» **Actions to take**:
[a] In the text below about the summer educator internship program, where was the closing session held?
[b] State whether each statement agrees with the text below about the summer educator internship program: (i) the program is in its ninth year; (ii) educators spend three days in workshops led by tourism industry professionals; (iii) the program is an initiative of the Ministry of Tourism alone. Give yes or no for each, with the deciding words of the text quoted.
[c] From the text below about the summer educator internship program, return the passage that begins at the words "Over sixty educators" and stops after the words "Ministry of Tourism.".

Over sixty educators recently invested a weeks’ summer vacation volunteering their time to learn about the more than 1,000 different types of careers in the tourism industry through their participation in the summer educator’s internship program, an initiative of the Bahamas Hotel Association, in collaboration with the Ministry of Education, Science and Technology and the Ministry of Tourism.
Now in its ninth year, the popular summer program has attracted over 800 educators from all grades levels and subject disciplines, as well as guidance Counsellors and administrators from throughout The Bahamas. The educators spend two days learning about various opportunities and needs in the industry through workshops led by tourism industry professionals, and three days in hotels and tourism-related businesses for practical, hands-on exposure and site work with industry personnel.
Commenting at the closing session held at Nettie’s Place in Cable Beach, BHA President Stuart Bowe said “The summer educator internship program is one of our core partnership activities with education. It recognizes that many educators have not been exposed to our industry and is designed to broaden their understanding about it and what it takes for young people to be successful and rise within its ranks”.
Minister Fitzgerald echoed President Bowe’s remarks in speaking with the educators at the closing session. “Your experience should prove beneficial to our students as you will be able to cater to their career goals, particularly as it relates to the tourism industry.

» **Available data**:
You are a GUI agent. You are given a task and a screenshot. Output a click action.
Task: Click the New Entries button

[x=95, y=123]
==
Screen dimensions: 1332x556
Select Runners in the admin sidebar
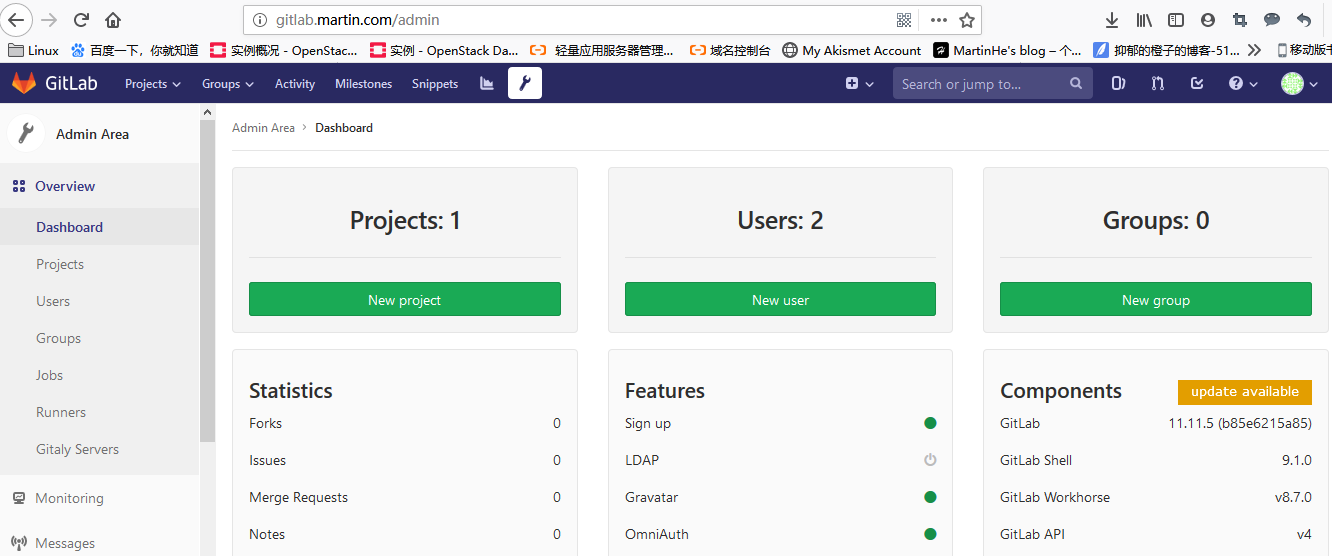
---
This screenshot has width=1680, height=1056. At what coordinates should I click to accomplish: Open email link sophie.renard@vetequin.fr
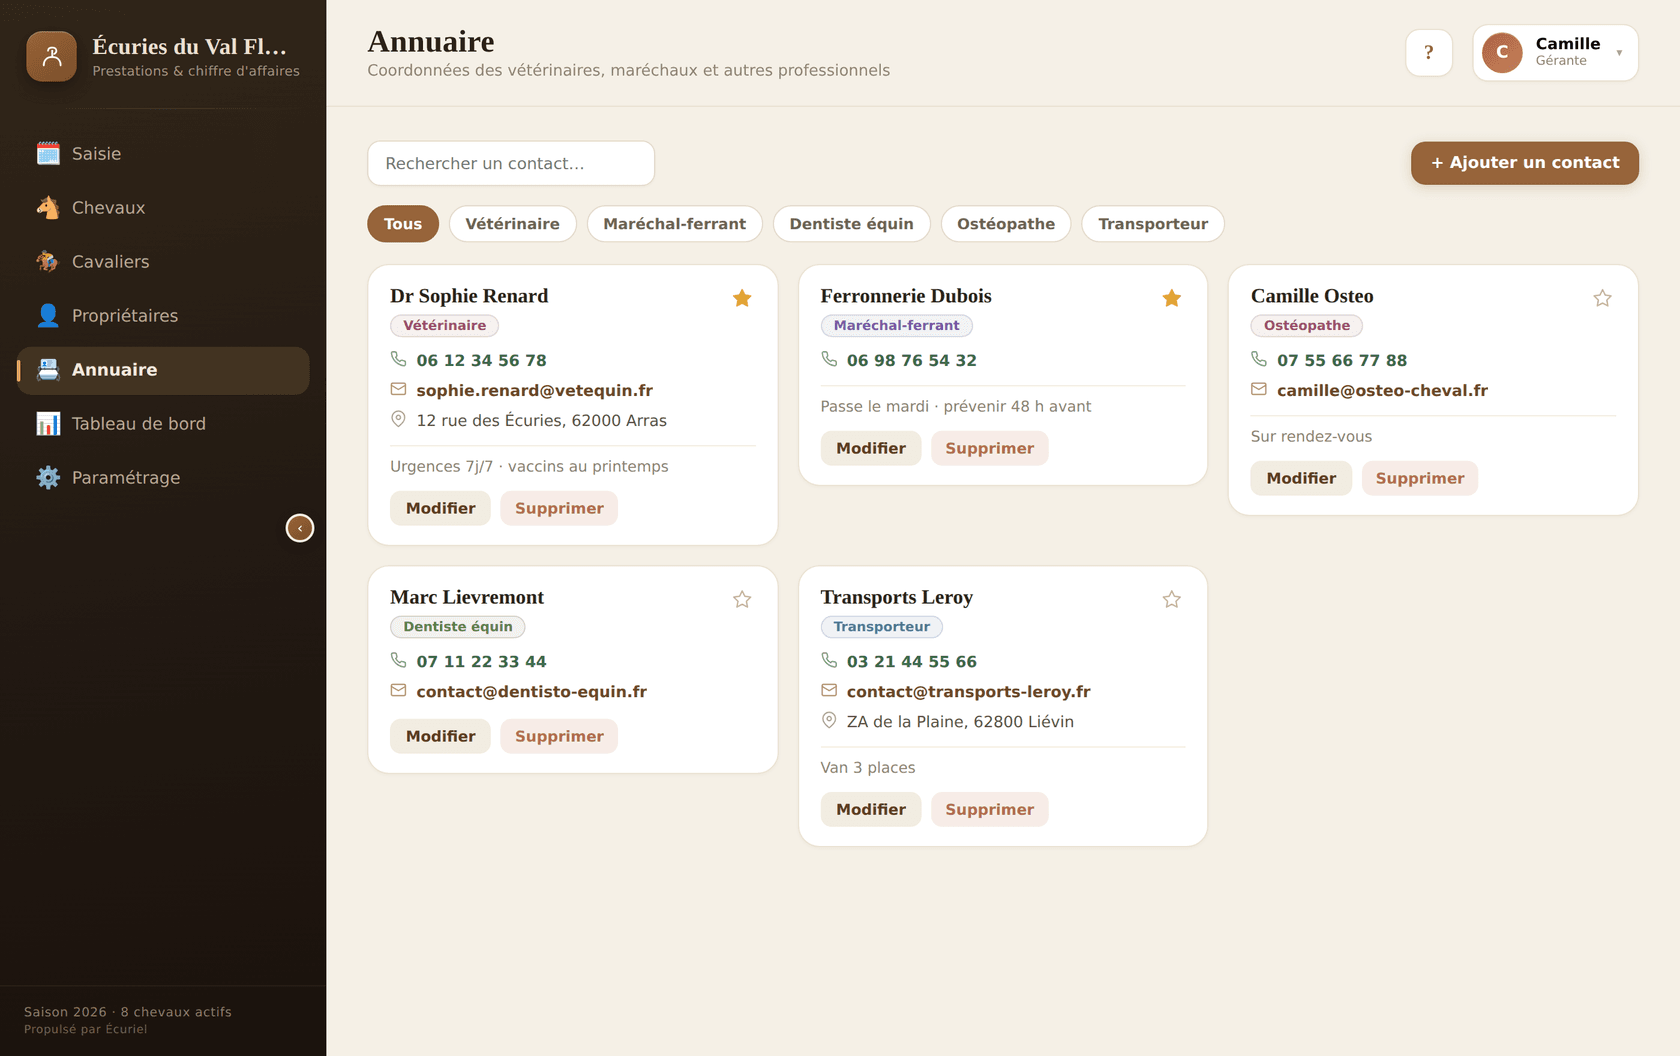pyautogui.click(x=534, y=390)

» **Answers for the tasks**:
[a] Nettie's Place in Cable Beach

[b]
(i) Yes: "Now in its ninth year"
(ii) No: "The educators spend two days learning about various opportunities and needs in the industry through workshops led by tourism industry professionals"
(iii) No: "an initiative of the Bahamas Hotel Association, in collaboration with the Ministry of Education, Science and Technology and the Ministry of Tourism"

[c]
Over sixty educators recently invested a weeks’ summer vacation volunteering their time to learn about the more than 1,000 different types of careers in the tourism industry through their participation in the summer educator’s internship program, an initiative of the Bahamas Hotel Association, in collaboration with the Ministry of Education, Science and Technology and the Ministry of Tourism.